Textbook Economics: Winning the Cost Battle Through Digital Tools

The benefits of inclusive access

Faced with rising costs of higher education, many students are deciding not to purchase required course materials, therefore going through their semester without the tools they need to learn and succeed. Fifty percent of students say avoiding or delaying these purchases negatively impacts their grades. As a result, more institutions are taking advantage of digital tools and platforms, which provide students and faculty with immersive, engaging content while providing required materials to all students on or before the first day of classes at a lower cost. 

This web seminar discussed some of the benefits of these digital platforms for institutions, faculty and students, as well as strategies for implementing digital course materials on any campus. Presenters discussed key findings of a survey about the topic, and highlighted case study examples from three different institutions that are using digital course materials successfully.


Nathan Richter


Wakefield Research

Mike Hale

VP, Education


Nathan Richter: People everywhere, not just students, are increasingly tech dependent in nearly every aspect of their lives, so it’s only natural for students to expect that lifestyle to extend to their educational experiences. Through the years we’ve seen a substantial and consistent decrease in the amount of time students can go without a digital fix. In 2015, 44 percent of students could go only a maximum of 10 minutes without using digital technology. This year we find that number has spiked to roughly 60 percent. Even for people such as ourselves who pay attention to these things every day, to see that degree of shift, that degree of change over a short period of time, is pretty impressive, and pretty interesting, and pretty unique in the marketplace.

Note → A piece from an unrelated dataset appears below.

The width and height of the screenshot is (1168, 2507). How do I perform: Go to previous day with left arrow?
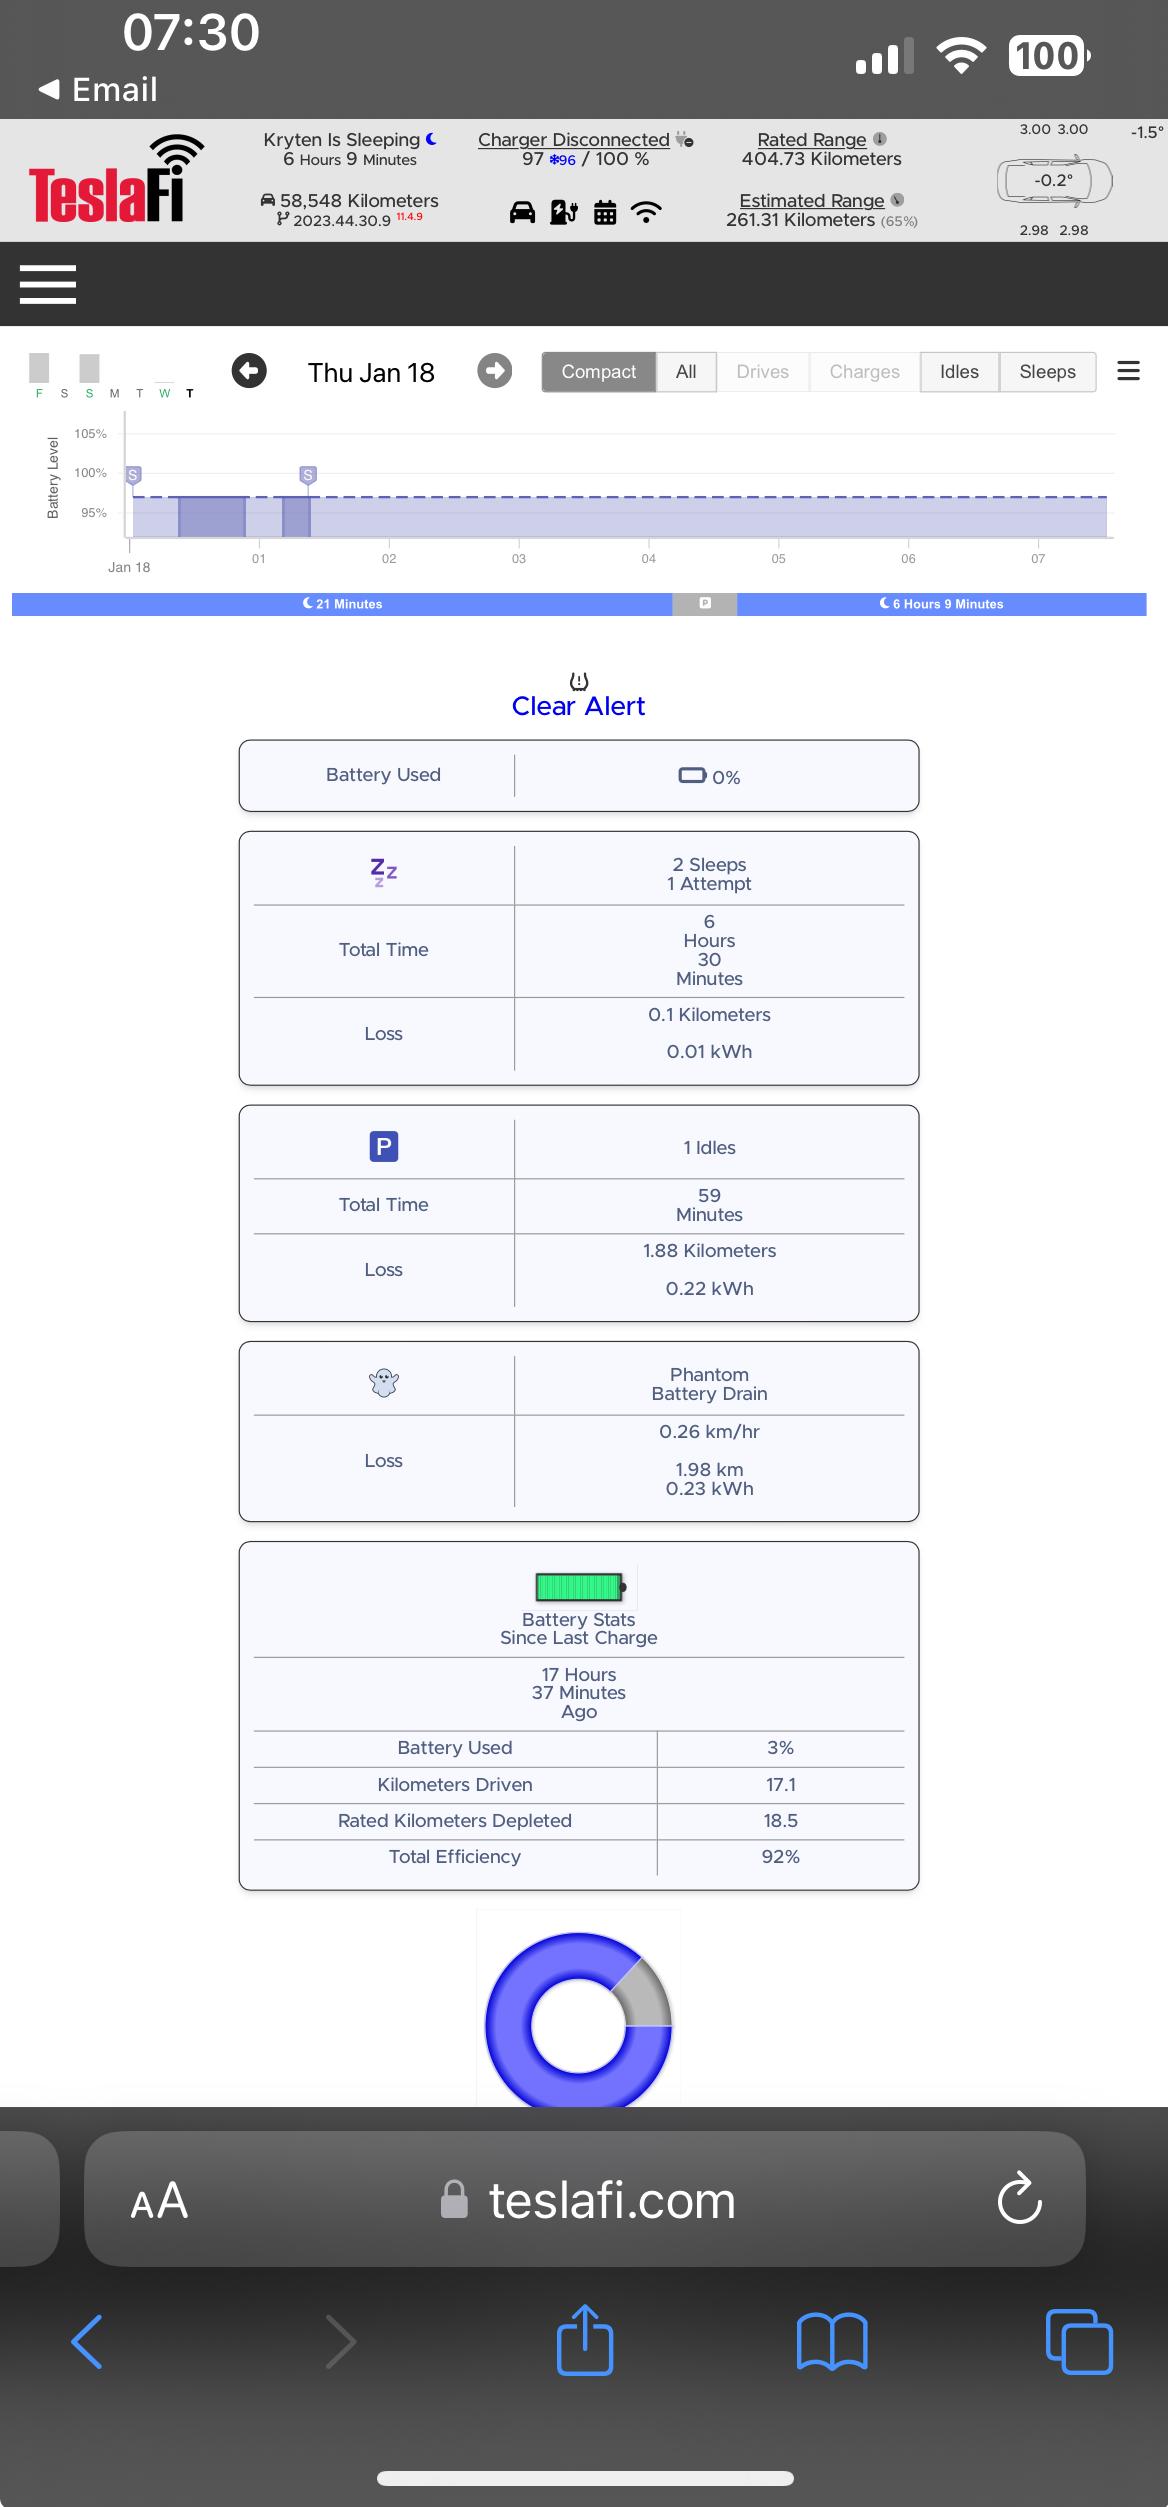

Another aspect of the research was whether colleges are meeting students’ expectations with technology. We’ve found that they have become less satisfied with the tools their campuses offer, and that drop in satisfaction remained consistent this year compared to our 2016 survey. Over the course of just a few years, the number saying they are less satisfied with technology in their classroom has actually doubled.

That’s obviously a problem that’s in need of solutions, and one of the several solutions we explored in the research was students’ feelings about tools such as digital textbooks. Overwhelmingly, students feel their performance would improve by using a digital rather than a traditional textbook. That suggests an unmet need, and if that need were met it would potentially increase student satisfaction with technology.

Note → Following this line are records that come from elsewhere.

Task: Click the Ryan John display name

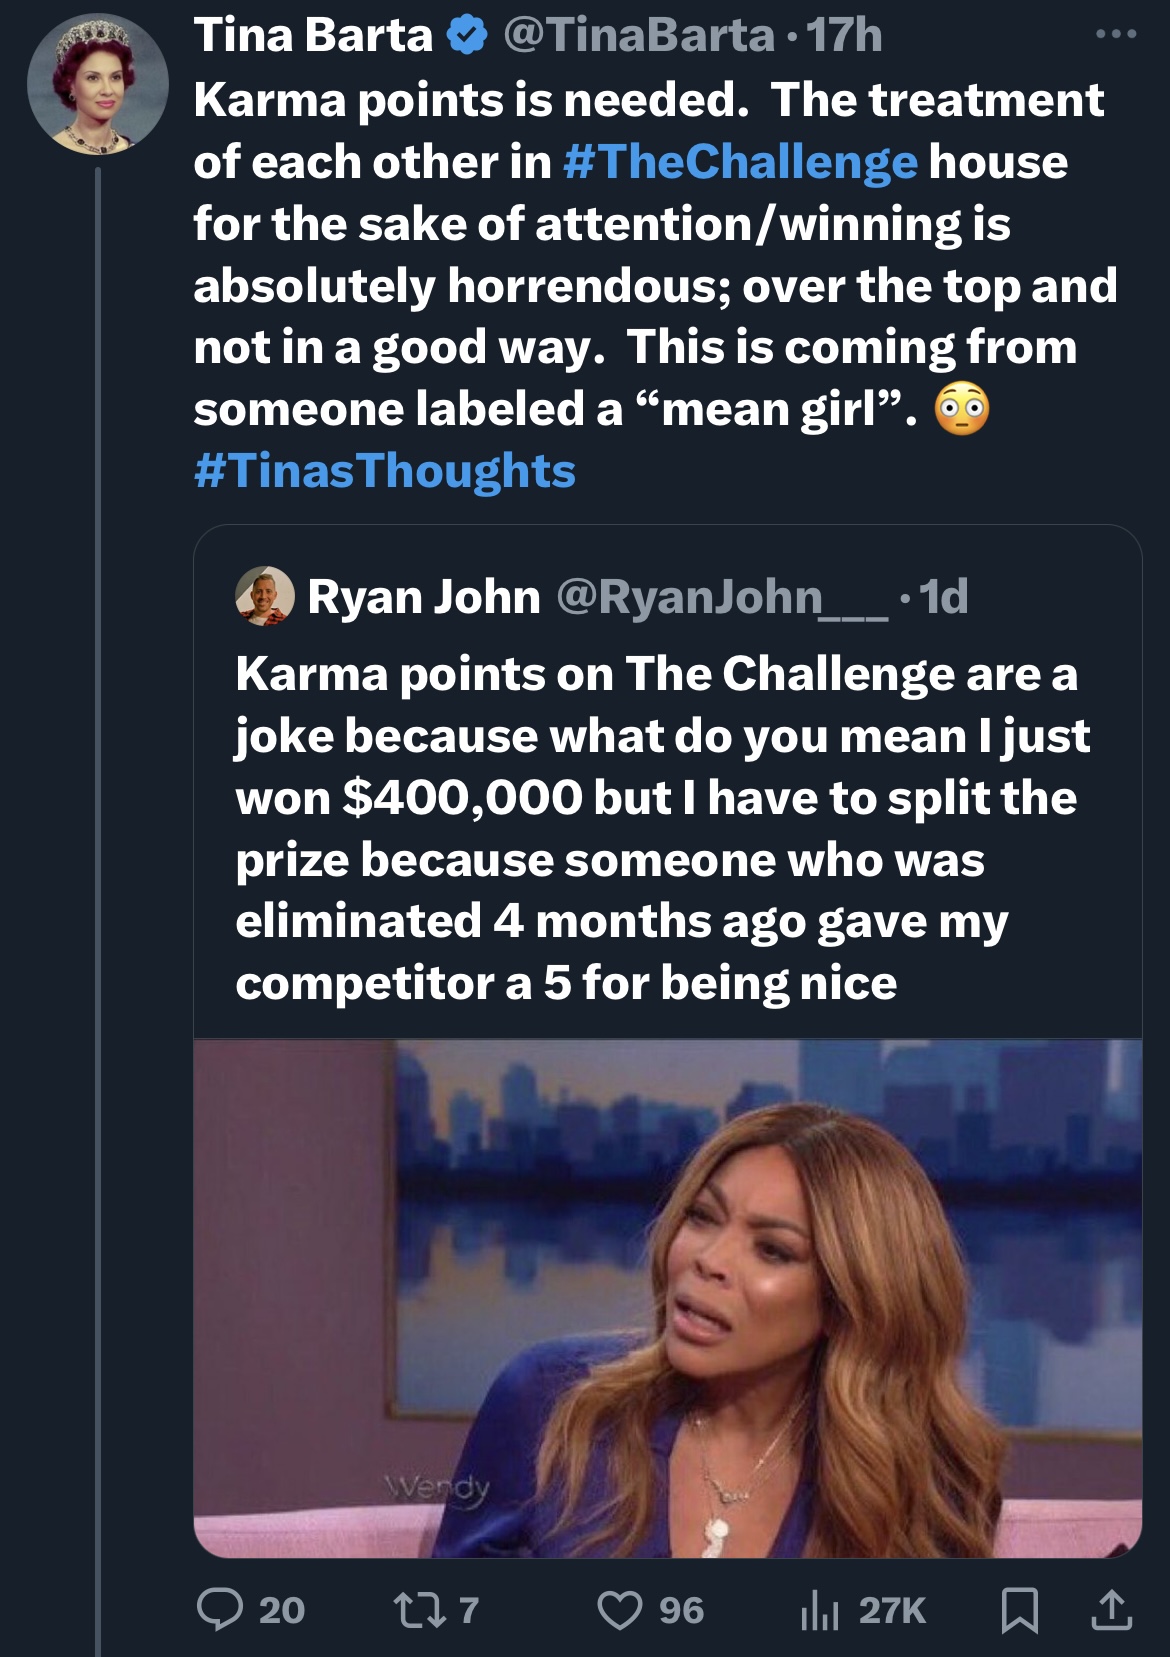Action: click(x=424, y=597)
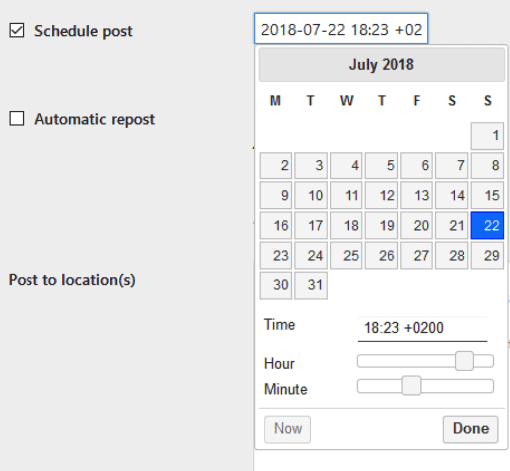Image resolution: width=510 pixels, height=471 pixels.
Task: Uncheck the Schedule post checkbox
Action: [x=17, y=30]
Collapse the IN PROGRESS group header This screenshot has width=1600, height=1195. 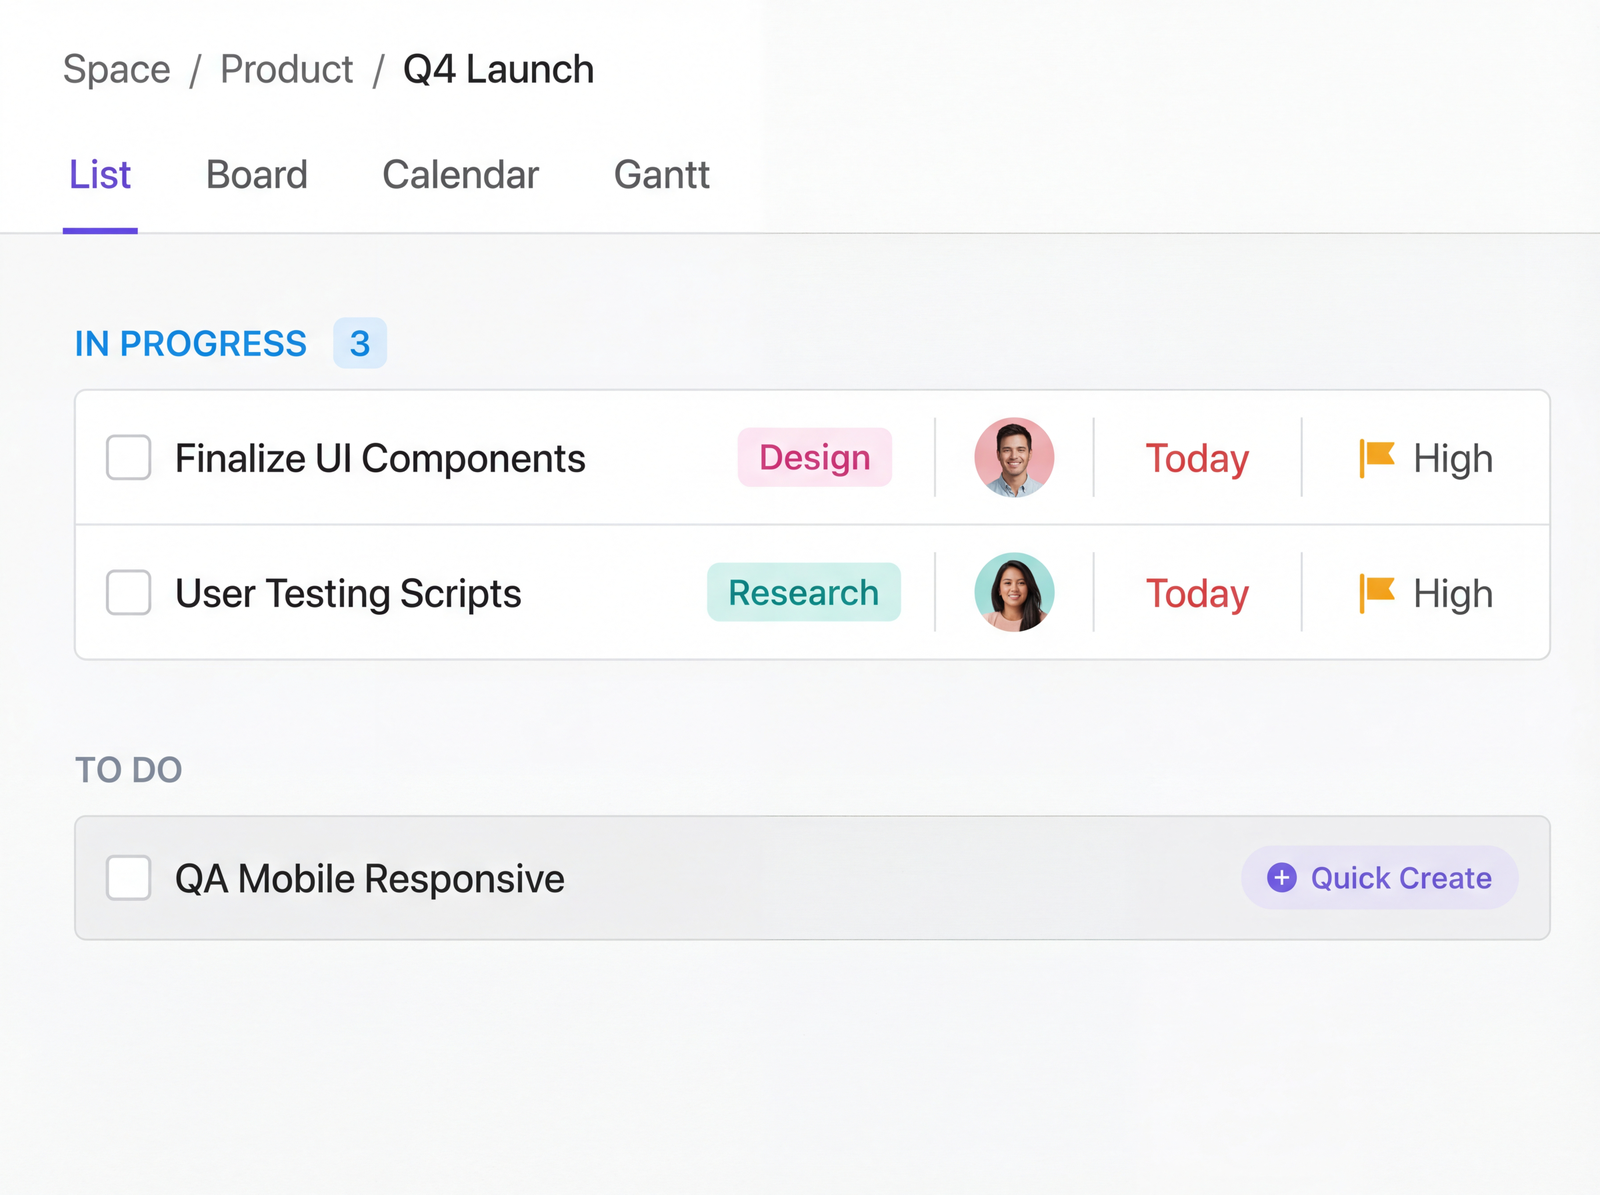click(x=191, y=344)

This year only slightly more than one-third of students reported performing better in online rather than in-person courses, and that’s down from 51 percent in 2015 and 41 percent in 2016. That’s another proof point for dissatisfaction with technology.

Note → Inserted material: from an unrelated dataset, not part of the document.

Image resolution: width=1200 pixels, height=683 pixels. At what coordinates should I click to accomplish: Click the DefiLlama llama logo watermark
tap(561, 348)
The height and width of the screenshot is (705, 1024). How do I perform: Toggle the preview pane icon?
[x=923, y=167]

Digital technology matters. Students feel it could improve their grades. They ultimately feel that the current campus technology experience is not up to par. That’s the main takeaway from these data points, and it’s also corroborated by other parts of the research.

Mike Hale: Eighty-five percent of students are delaying or avoiding purchasing course materials, and for 91 percent, it’s because of cost. Even more important is that 50 percent of those students know that not getting the materials will negatively affect their grades. This is about student success as much as it’s about affordability. The nice thing about this is that if you provide students with the content on day one, you can make it affordable, and the result is that they can be more successful.

How do you significantly lower the cost of learning materials and ensure students get them at the beginning of the course? The simple answer is with inclusive access, which does exactly that.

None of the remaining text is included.